** START Raw records **
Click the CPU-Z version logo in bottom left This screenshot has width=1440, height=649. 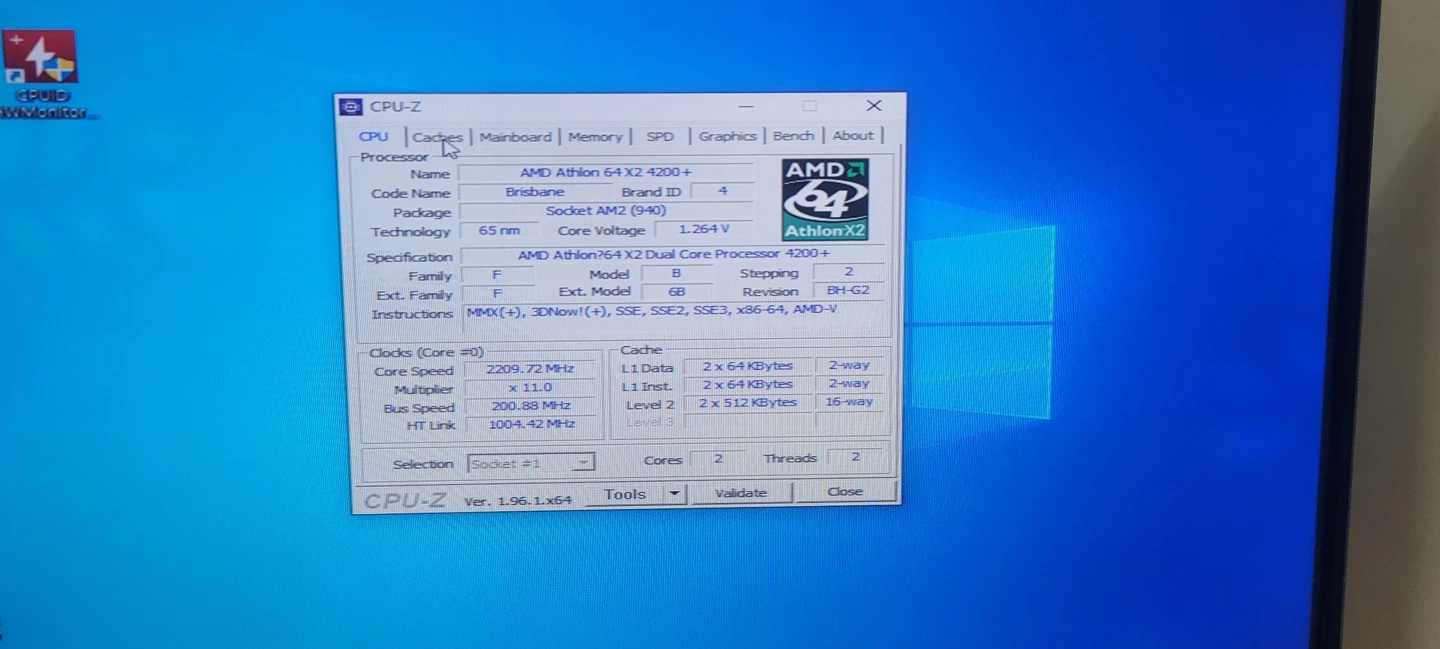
** END Raw records **
** START Raw records **
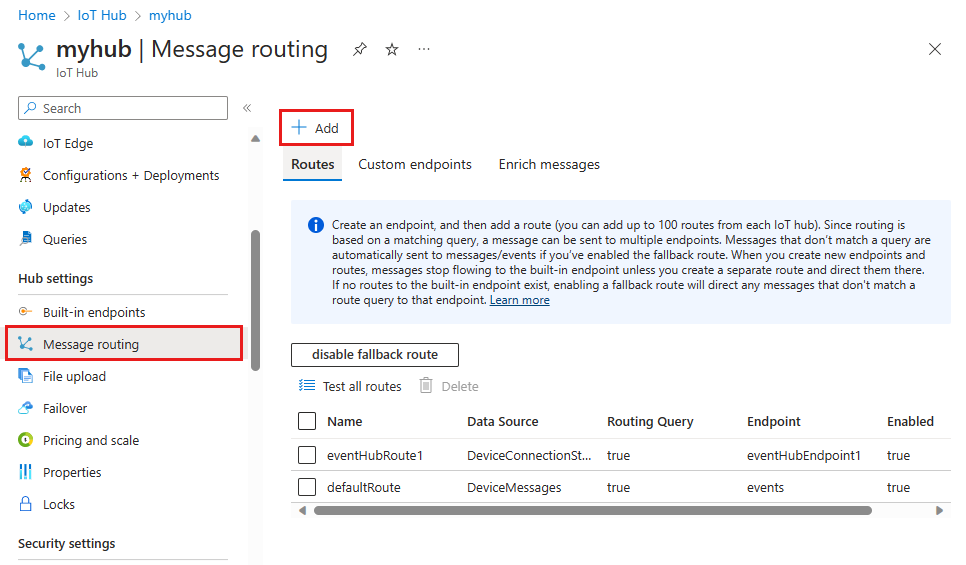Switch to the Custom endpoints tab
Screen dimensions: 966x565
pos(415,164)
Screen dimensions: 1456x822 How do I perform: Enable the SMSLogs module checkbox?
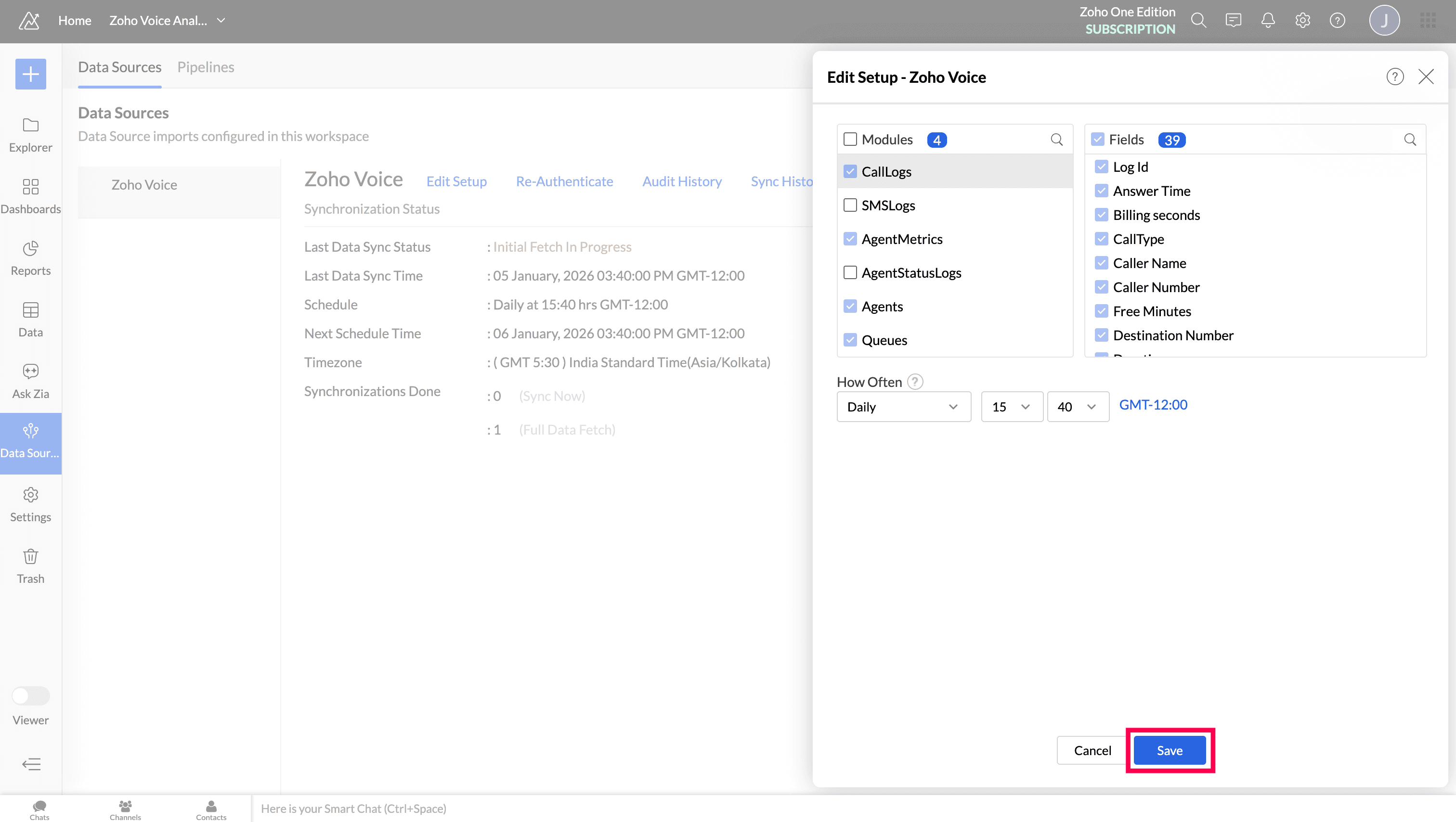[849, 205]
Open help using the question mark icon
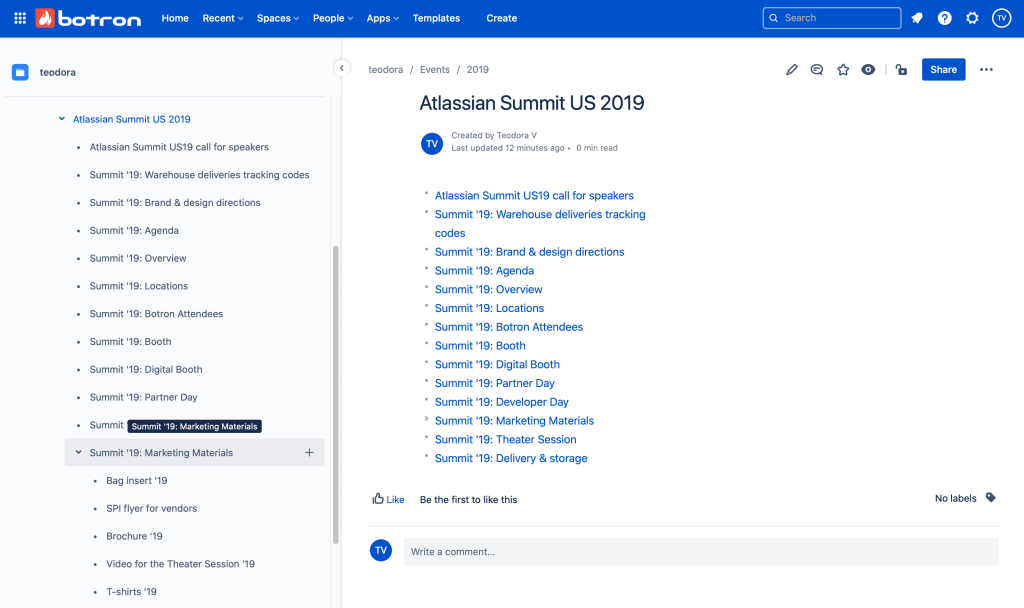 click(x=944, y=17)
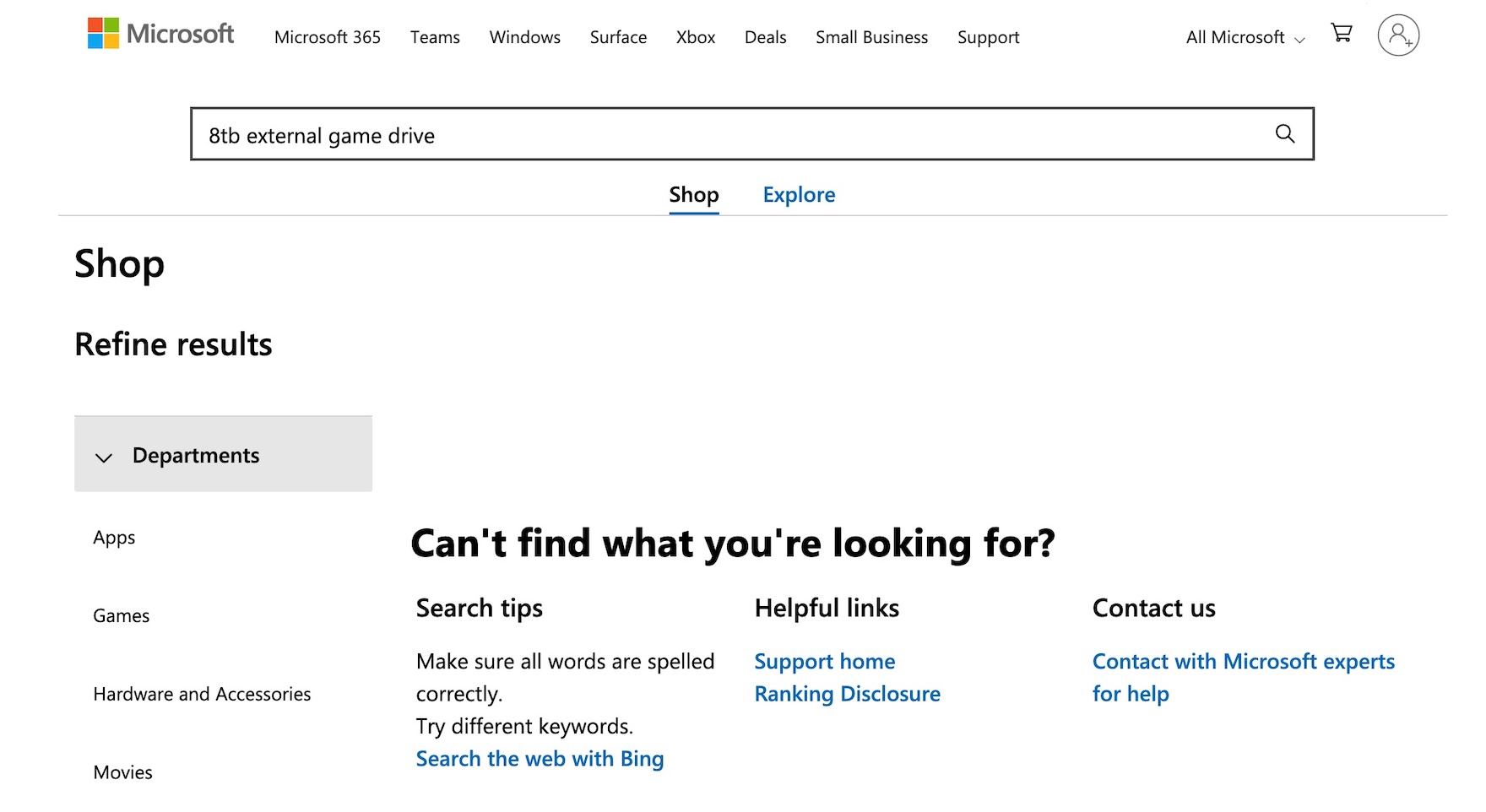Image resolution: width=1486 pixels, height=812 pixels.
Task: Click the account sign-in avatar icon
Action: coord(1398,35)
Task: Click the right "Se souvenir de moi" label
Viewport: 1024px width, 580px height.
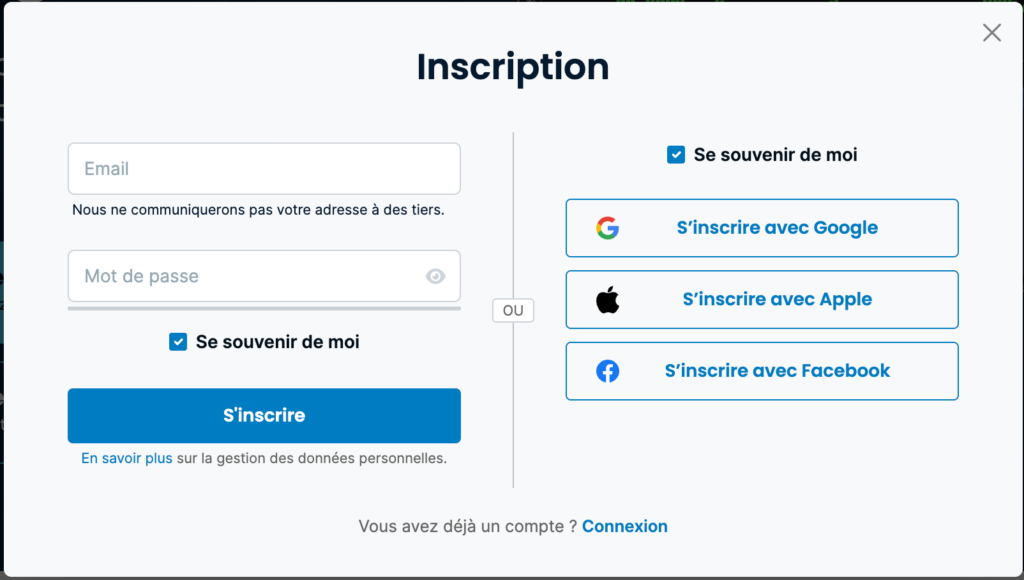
** END Raw records **
### Instruction
Print the items again without alteration, starting at the line that contains "Screen dimensions: 1456x822" and ending after the line that contains "Viewport: 1024px width, 580px height.". Omit the pictures from your answer.

### Output below
Screen dimensions: 1456x822 How do I perform: Enable the SMSLogs module checkbox?
[849, 205]
Open help using the question mark icon
 click(x=944, y=17)
Image resolution: width=1486 pixels, height=812 pixels.
Task: Click the account sign-in avatar icon
Action: coord(1398,35)
Task: Click the right "Se souvenir de moi" label
Viewport: 1024px width, 580px height.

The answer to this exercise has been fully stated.